La Grande vadrouille, comédie au succès public phénoménal (Bourvil et de Funès n’y sont pas pour rien) inverse les codes. Elle abandonne le registre épique ou dramatique sans pour autant transgresser l’image convenue de la France unie et résistante. Apparaît ici de manière éclatante un personnage déjà entrevu (Babette s’en va-t’en guerre, Christian-Jaque1959) et promis à un bel avenir, celui du « héros malgré lui ».

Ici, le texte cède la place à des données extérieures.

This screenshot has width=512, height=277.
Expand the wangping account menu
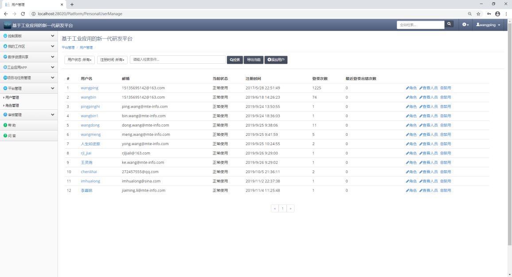488,25
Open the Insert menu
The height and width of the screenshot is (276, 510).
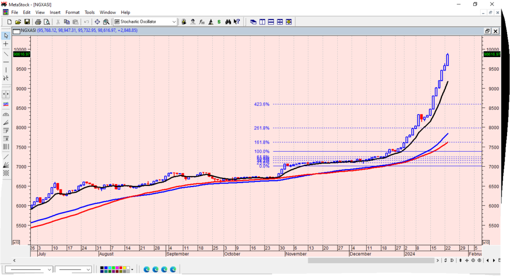[55, 12]
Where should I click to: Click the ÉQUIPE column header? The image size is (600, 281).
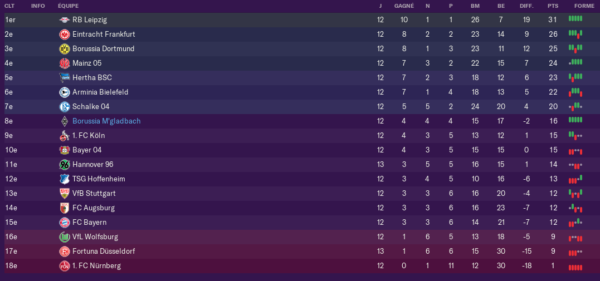click(69, 6)
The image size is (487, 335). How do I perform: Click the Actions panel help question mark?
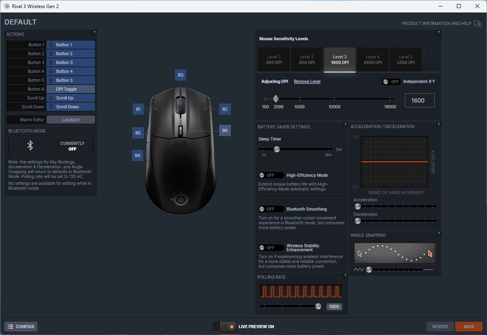(95, 33)
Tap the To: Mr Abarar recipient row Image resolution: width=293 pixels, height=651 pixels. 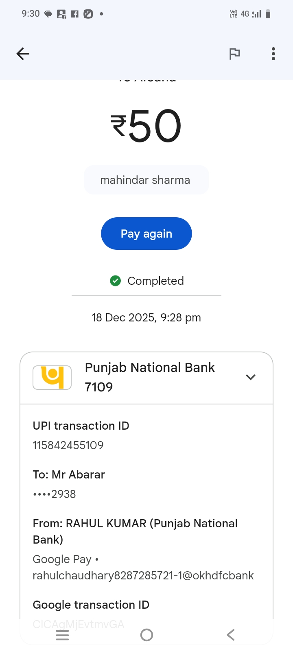click(x=69, y=475)
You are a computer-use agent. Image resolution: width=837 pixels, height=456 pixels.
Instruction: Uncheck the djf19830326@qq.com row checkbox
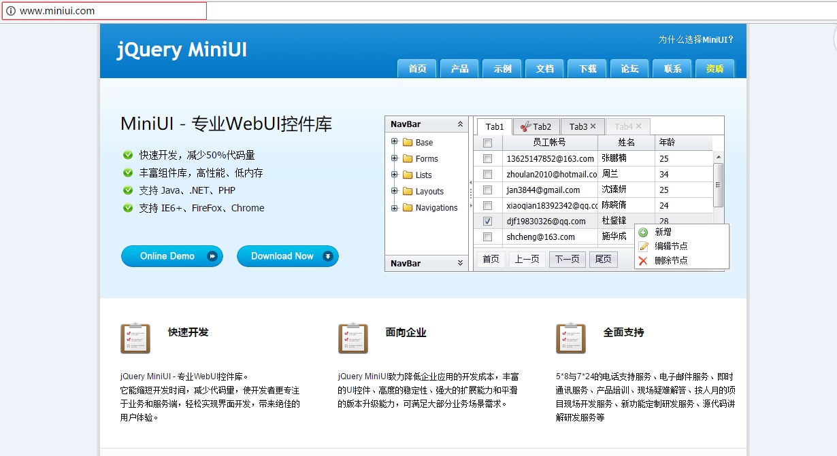coord(487,221)
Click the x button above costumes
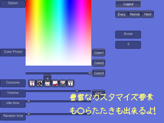 tap(47, 78)
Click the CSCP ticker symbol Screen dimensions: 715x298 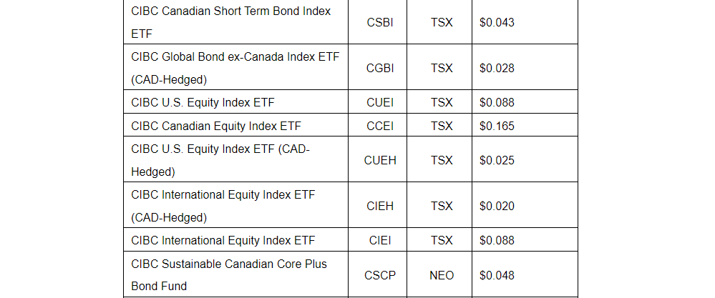click(x=379, y=275)
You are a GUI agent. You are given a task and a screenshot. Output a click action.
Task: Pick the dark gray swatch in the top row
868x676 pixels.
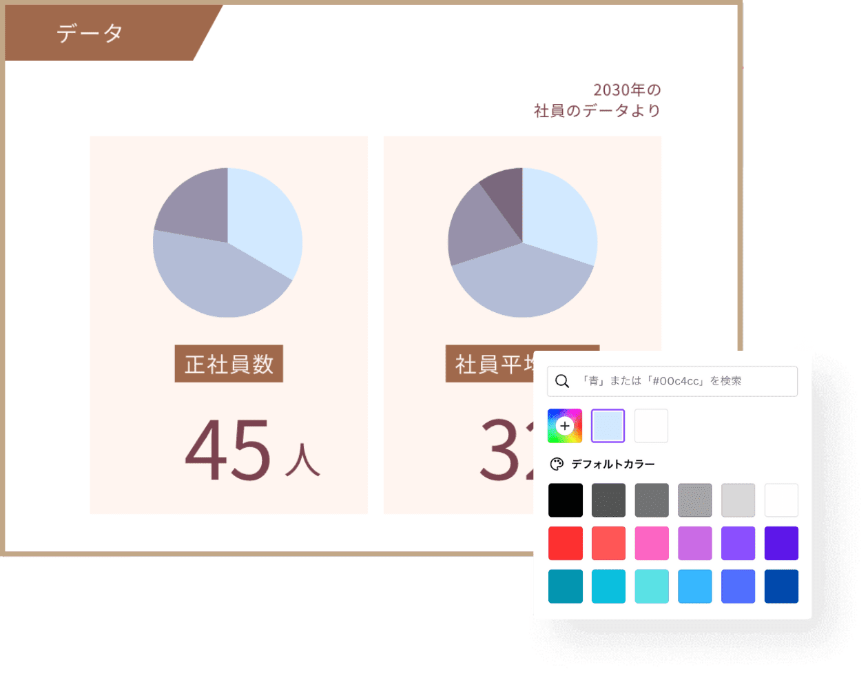(608, 500)
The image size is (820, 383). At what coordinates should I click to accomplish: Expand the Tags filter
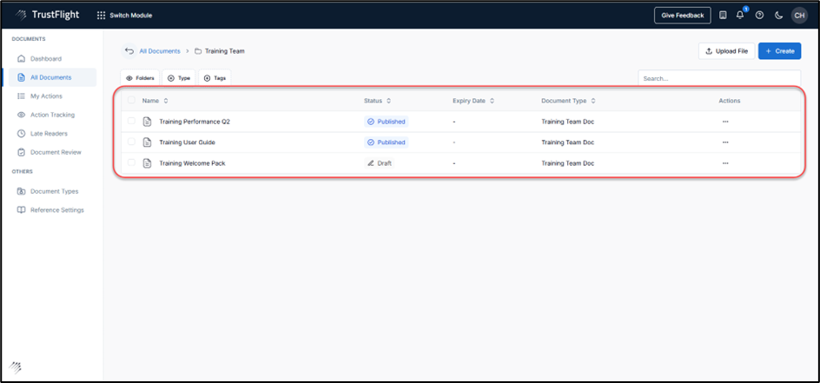215,78
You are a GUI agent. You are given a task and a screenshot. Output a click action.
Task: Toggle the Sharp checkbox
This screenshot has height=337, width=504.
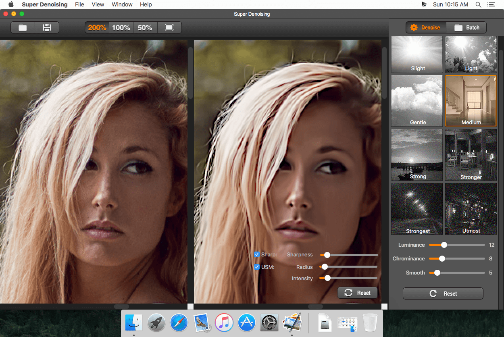pos(256,254)
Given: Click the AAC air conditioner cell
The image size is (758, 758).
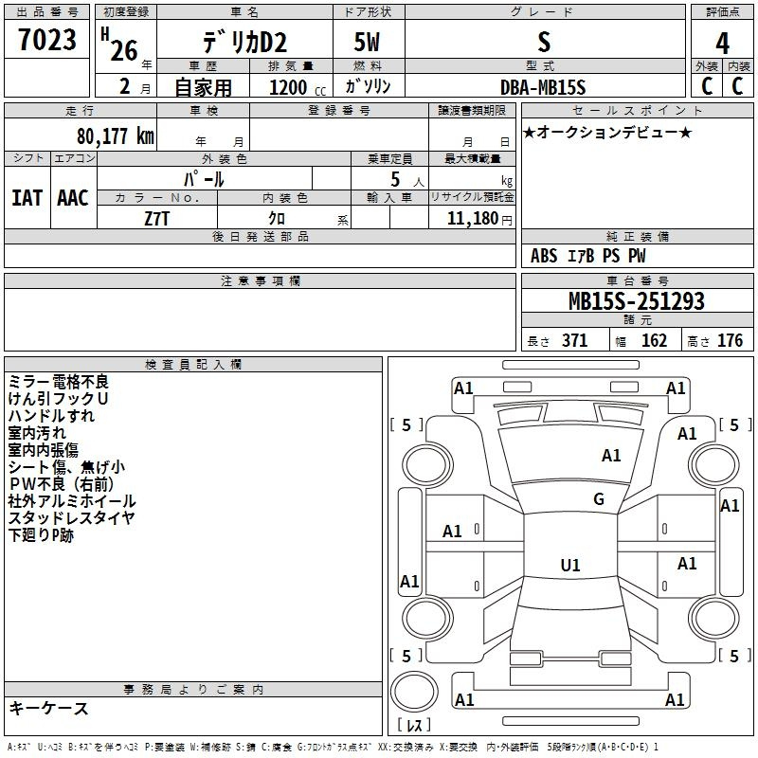Looking at the screenshot, I should tap(73, 197).
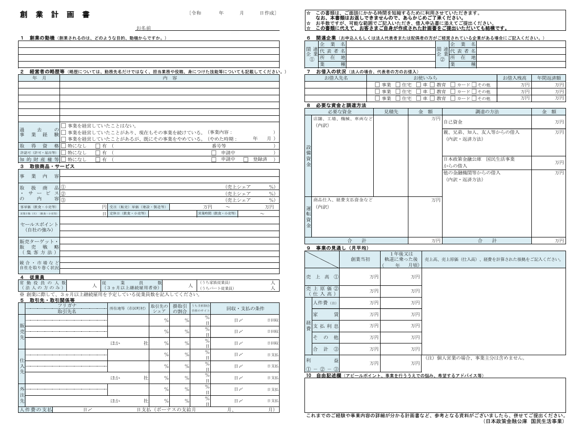
Task: Click 家賃 field under 1年後 column
Action: [401, 315]
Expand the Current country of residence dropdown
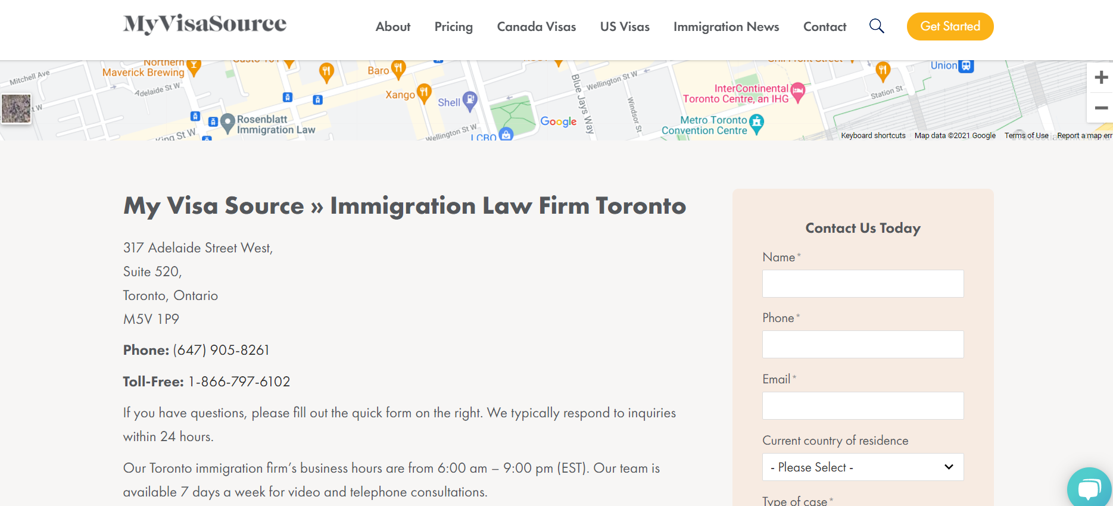This screenshot has height=506, width=1113. pos(862,467)
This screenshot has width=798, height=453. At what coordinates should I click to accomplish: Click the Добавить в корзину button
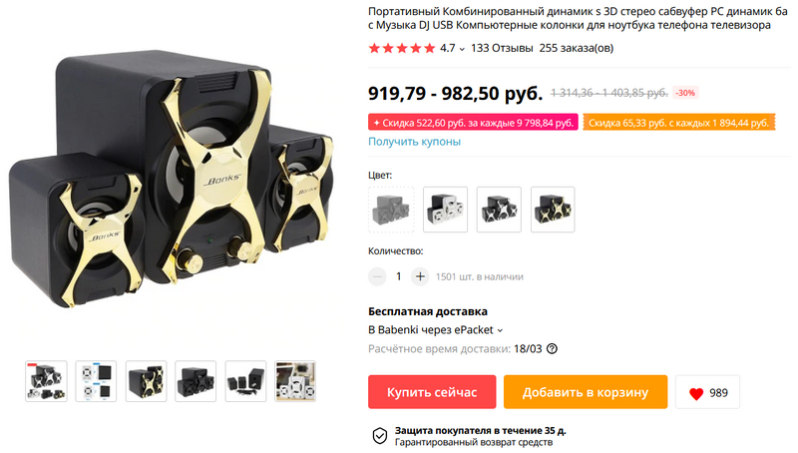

Avec ses 17 267 000 spectateurs, La Grande Vadrouille, sorti en décembre 1966, a longtemps été le numéro 1 du box-office français. Il faudra attendre 1998, et les 21 774 181 entrées de Titanic, de James Cameron, pour que le record soit battu. Deux ans après le triomphe du Corniaud (plus gros succès français de l'année 1965), Gérard Oury reformera le duo Bourvil-De Funès. Les deux comédiens avaient d'ailleurs partagé une même affiche dans Poisson d'avril (1954), Les Hussards (1955) et La Traversée de Paris (1956).
La Grande Vadrouille marque les débuts de Danièle Thompson, la fille de Gérard Oury, comme scénariste. Par la suite, elle coécrira tous les films de son père jusqu'à Vanille fraise, en 1989.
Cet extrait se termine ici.